Ainda nos estamos a adaptar-nos ao 5G e já se fala em 6G? Sim. Embora a comercialização só esteja prevista para 2030, a corrida tecnológica pelo desenvolvimento da sexta geração de redes móveis está a ganhar velocidade. Empresas de telecomunicações e de tecnologia estão a investir milhares de milhões para liderar esta revolução que promete transformar radicalmente a forma como ligamos ao mundo digital.
O que distingue o 6G do 5G?
O 6G não será apenas mais rápido, mas também diferente.
Enquanto o 5G oferece velocidades até 10 Gbps, o 6G promete ultrapassar os 100 Gbps. Mas a verdadeira mudança está nas capacidades destas velocidades, pois o 6G irá integrar Inteligência Artificial na própria infraestrutura da rede, não apenas nas aplicações. A tecnologia permitirá comunicação holográfica em tempo real, experiências de realidade aumentada e virtual imersivas, e a conetividade para a Internet das Coisas que transformará cidades, indústrias e a própria forma como vivemos.
A 6G promete ainda redes que combinam comunicação, computação, inteligência artificial e controlo industrial num único sistema. Ou seja, uma rede que não apenas transmite dados, mas aprende com eles e toma decisões em tempo real.
A padronização técnica avança
Em junho de 2025, a 3GPP (organização que define os padrões globais de telecomunicações) deu início formal aos estudos técnicos do 6G na Europa, e seguiu-se o trabalho de padronização. A primeira versão das especificações técnicas do 6G deverá estar completa até ao final de 2028 e permir os primeiros lançamentos comerciais em 2030.
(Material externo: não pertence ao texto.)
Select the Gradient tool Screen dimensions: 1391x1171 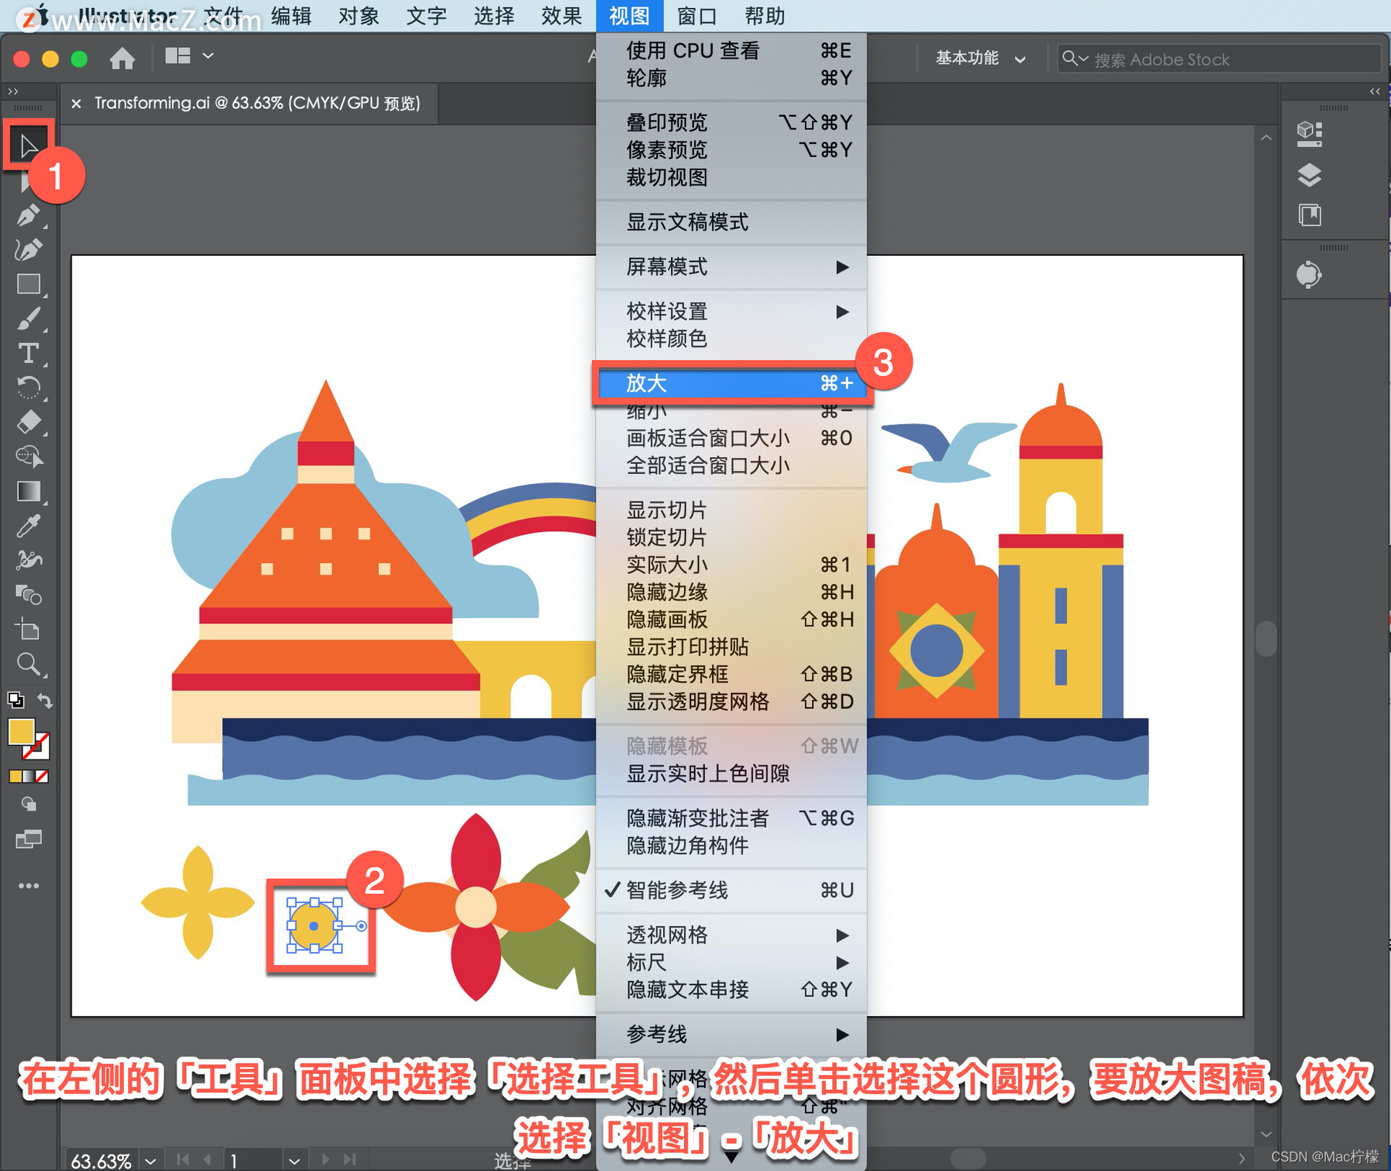tap(28, 491)
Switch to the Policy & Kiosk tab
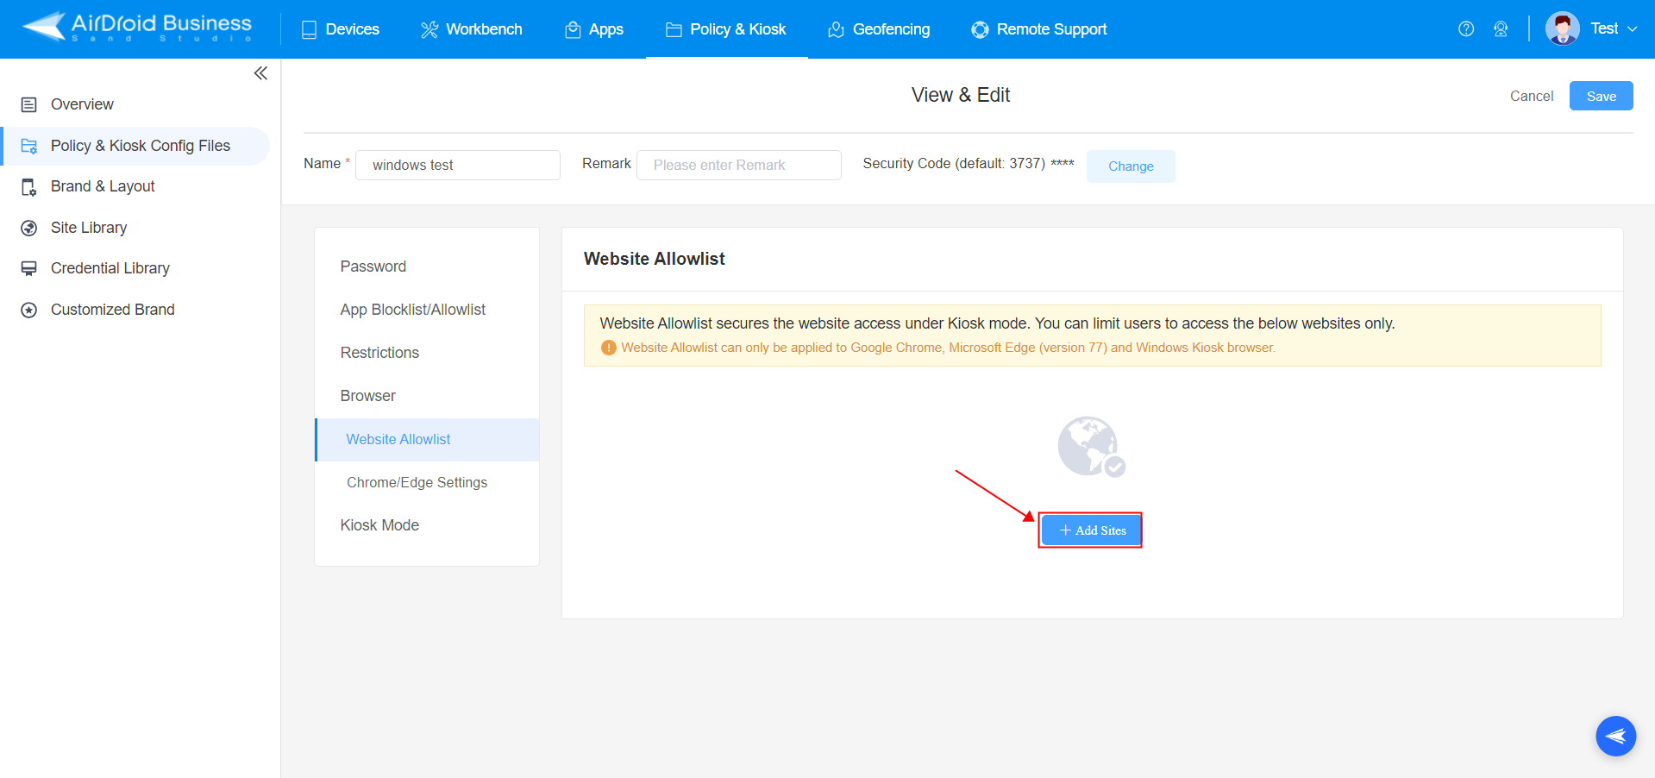The width and height of the screenshot is (1655, 778). point(726,28)
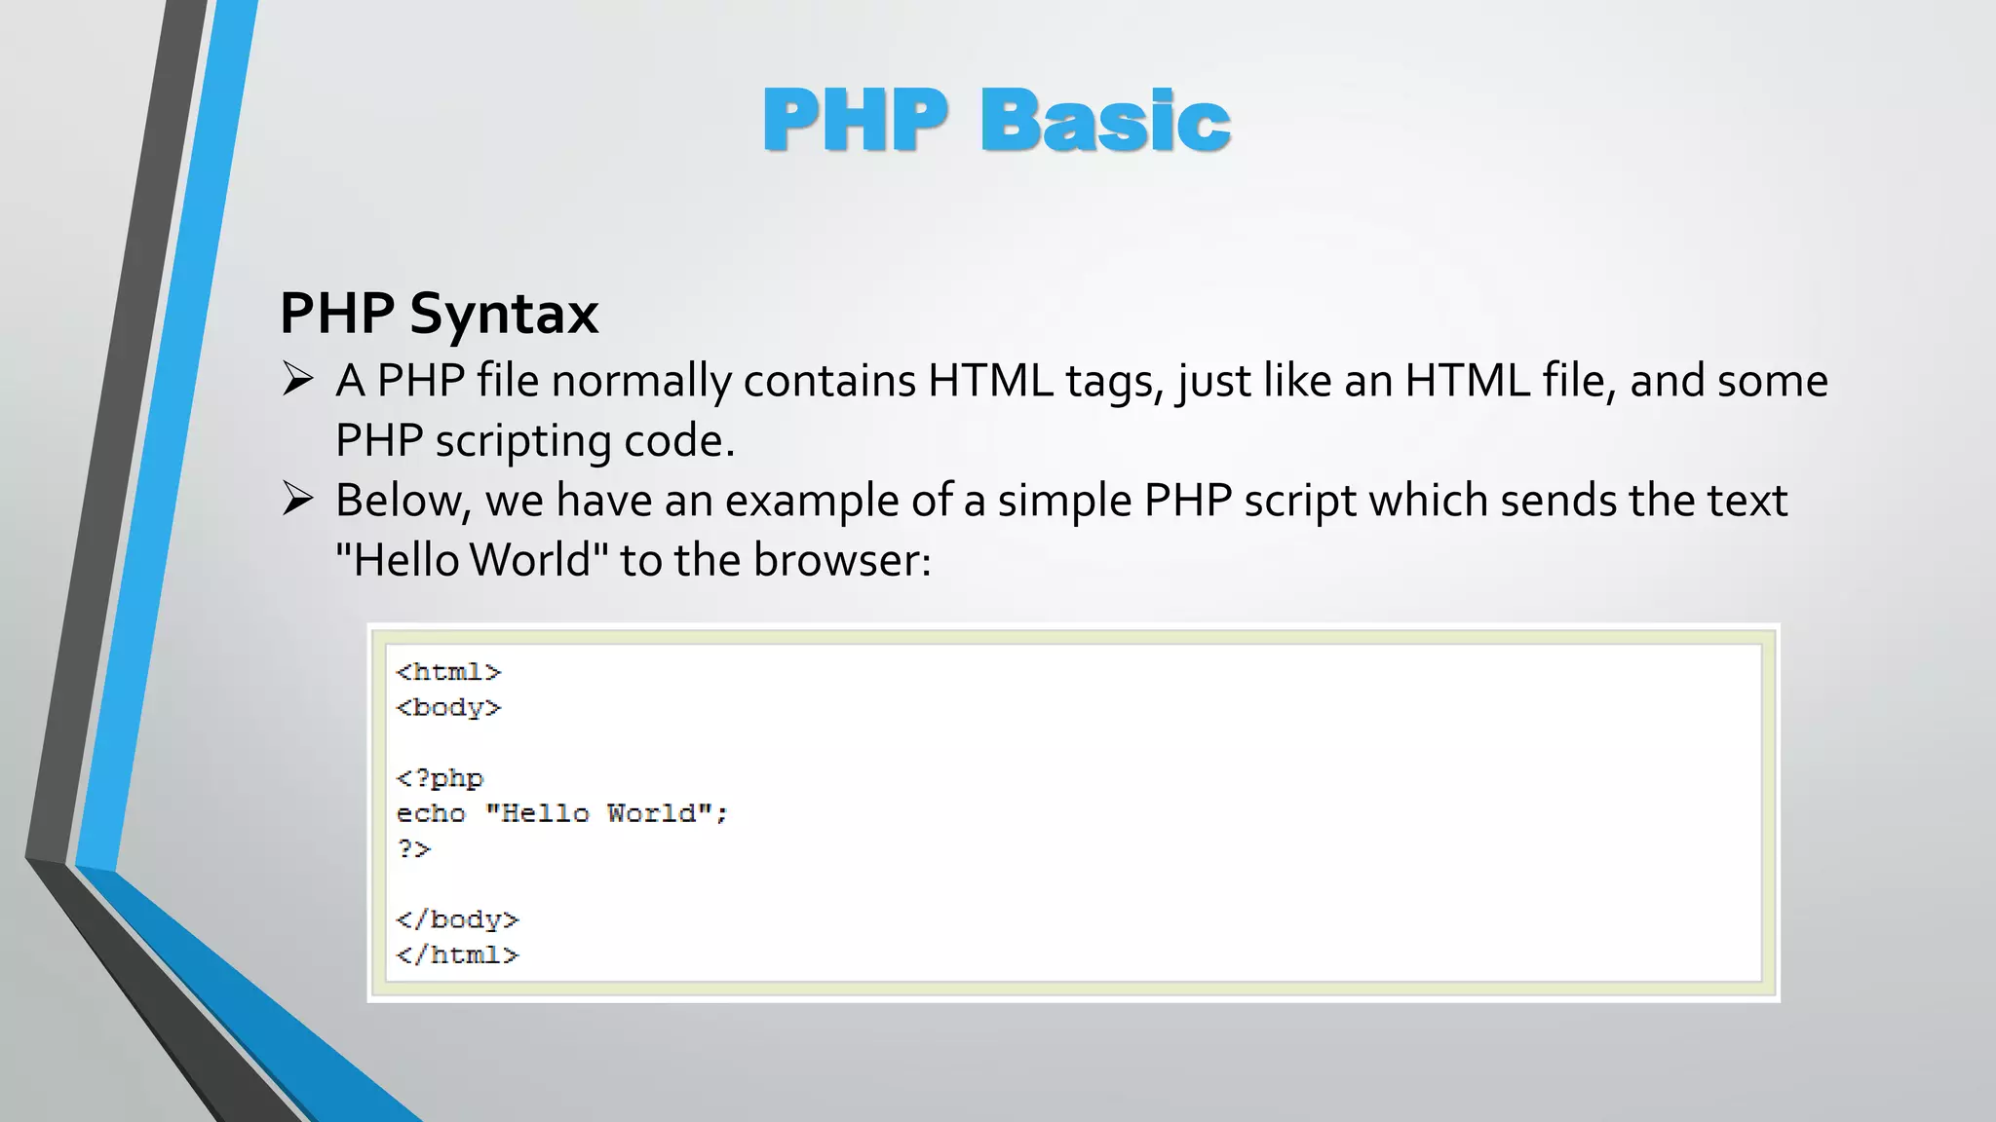
Task: Click the echo "Hello World"; line
Action: coord(561,813)
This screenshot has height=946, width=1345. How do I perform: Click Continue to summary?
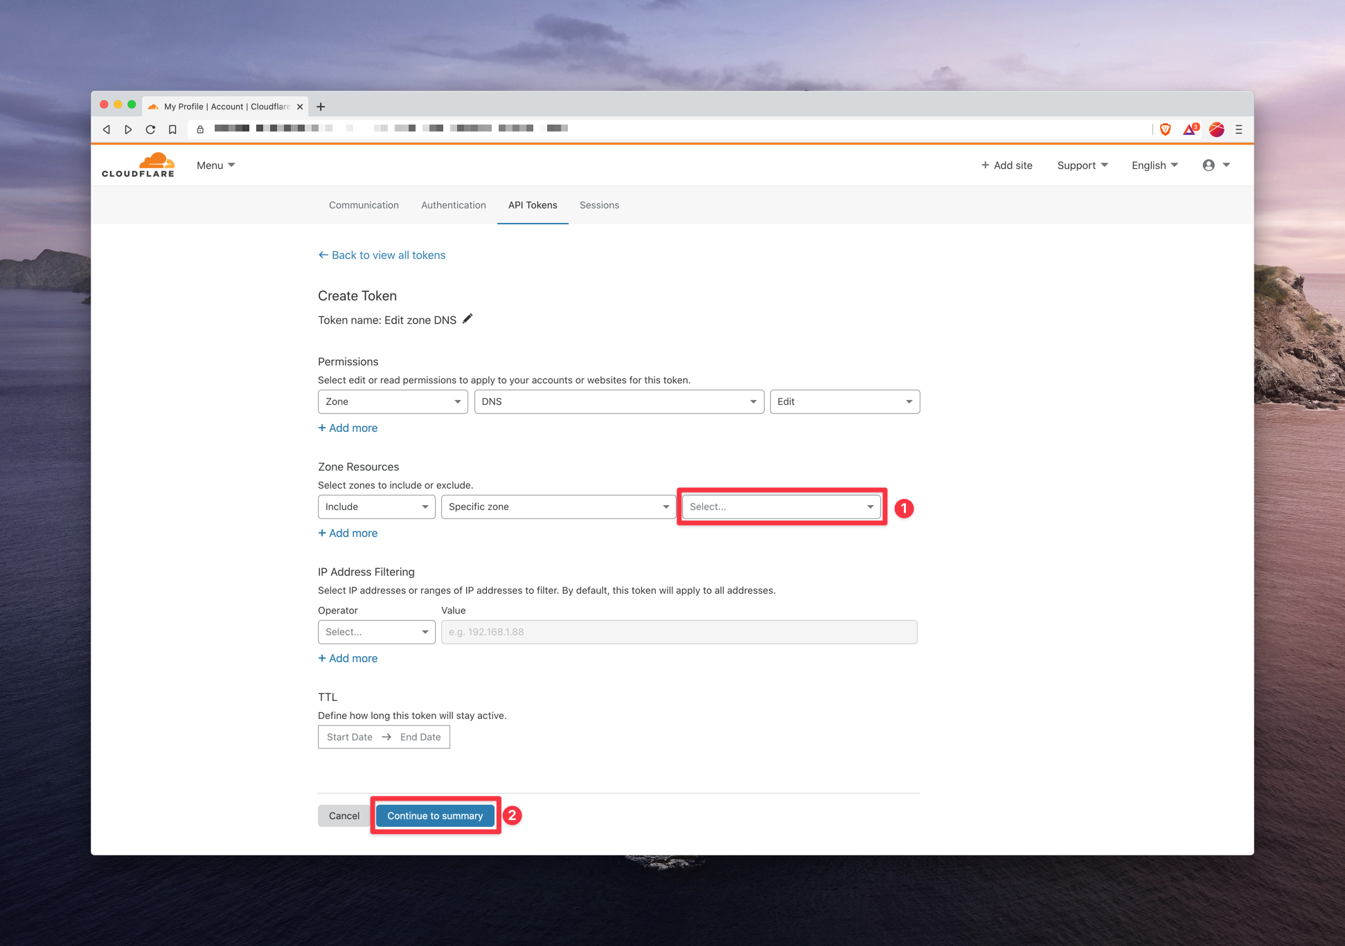[435, 815]
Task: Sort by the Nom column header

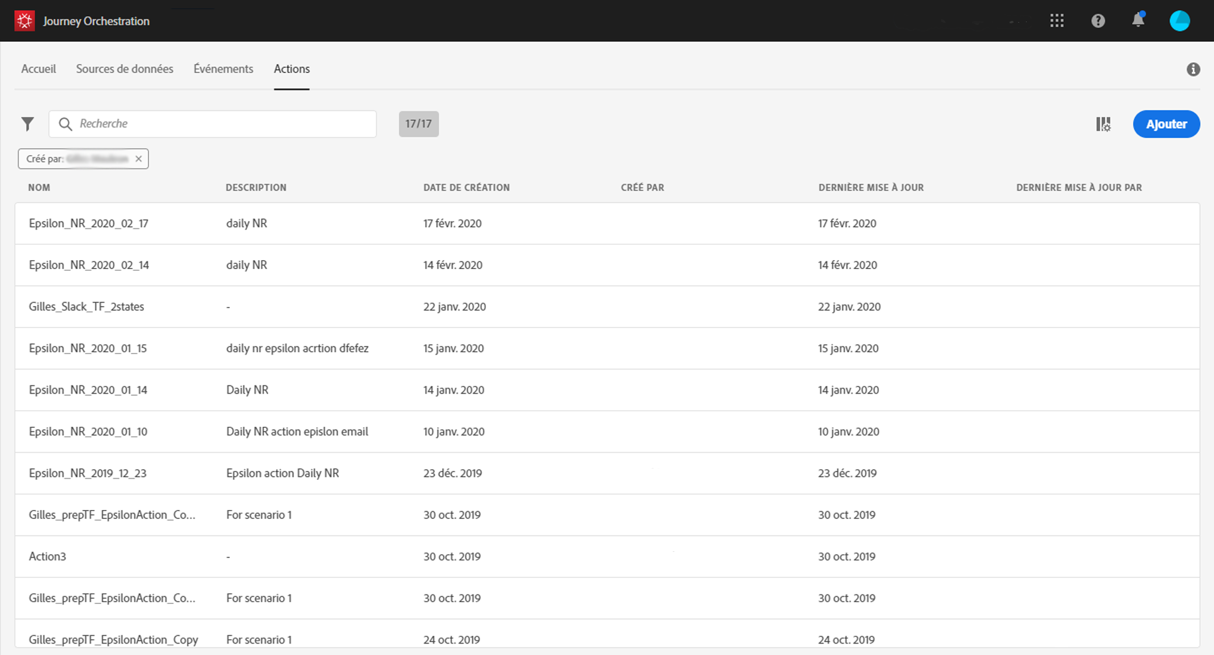Action: [39, 188]

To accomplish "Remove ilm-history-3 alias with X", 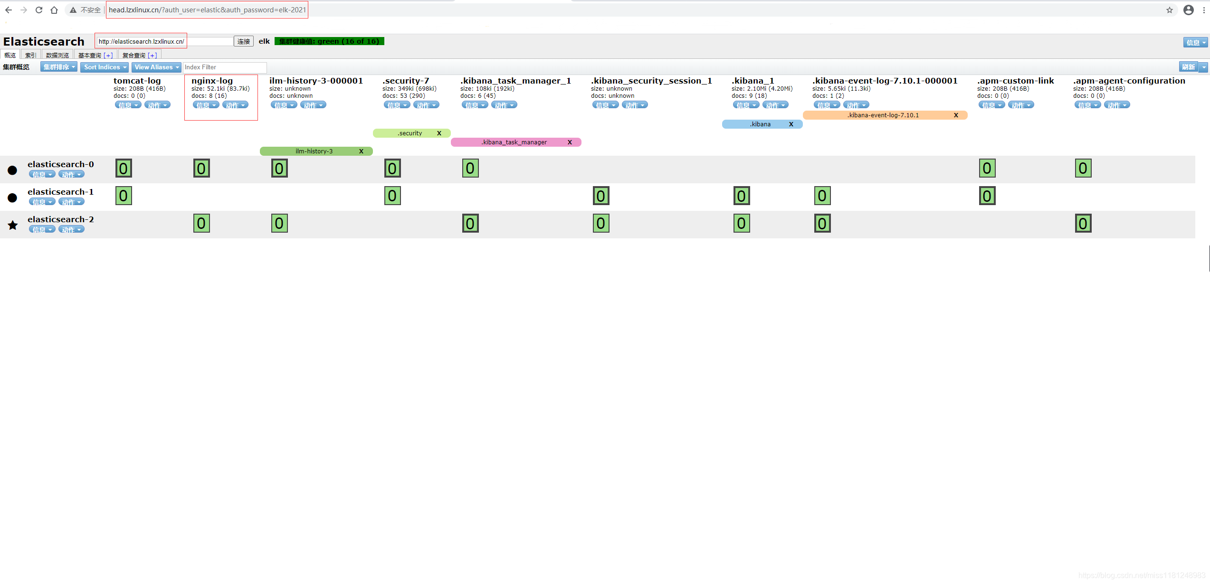I will (x=361, y=151).
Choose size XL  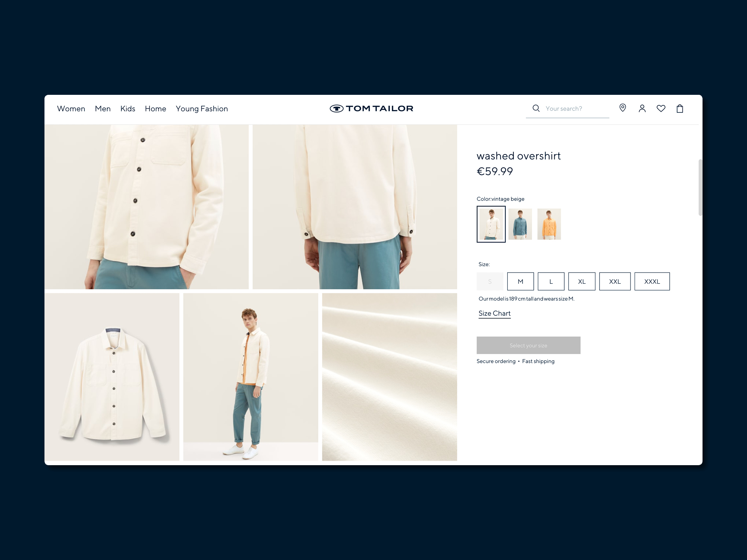(582, 281)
Entre as tecnologias em estudo estão as frequências na banda de centímetros e subterahertz, que permitirão velocidades muito superiores, e a inteligência artificial e machine learning estarão integrados na rede, otimizando automaticamente o desempenho. Haverá também um foco renovado na sustentabilidade, com redes mais eficientes energeticamente.